Dedicated to a longer life for devices

Millions of used cell phones lie abandoned in household drawers, no longer being used – a considerable treasure trove of raw materials. Up to 80 percent of the materials contained in cell phones, like gold and silver, can be recycled. We voluntarily go beyond legal requirements when it comes to reusing or properly recycling used cell phones and other used devices. The OTE Group is one of the first companies in Greece to recondition modems and TV decoders. Returned devices are given a check, repaired, and returned to use. If repair is not possible, the equipment goes to licensed disposal companies. In 2020, the Group collected more than 340,466 devices and more than 284,500 of them could be reconditioned for use.

In the USA, mobile customers can hand in their electronic devices to T-Mobile US – whether a cell phone, battery, accessory, tablet, or laptop, and regardless of brand and model.

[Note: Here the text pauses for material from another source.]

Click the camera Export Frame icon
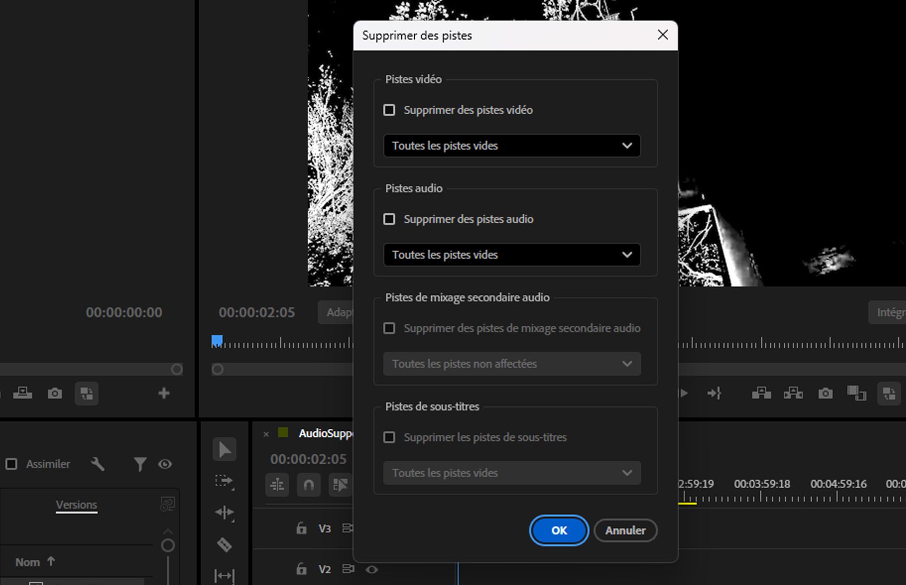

These devices are also reconditioned to be returned to use or, if that’s not possible, they are recycled. Since 2008, more than 35 million devices have been resold. In 2020 alone, T-Mobile US collected almost 7 million used cell phones.


T-Mobile US has been able to resell 35 million electronic devices since 2008.

We offer a great many products, services, and activities to help our customers cut their CO2 emissions. In addition, we are on the way to reducing all the CO2 emissions generated in our value chain to zero.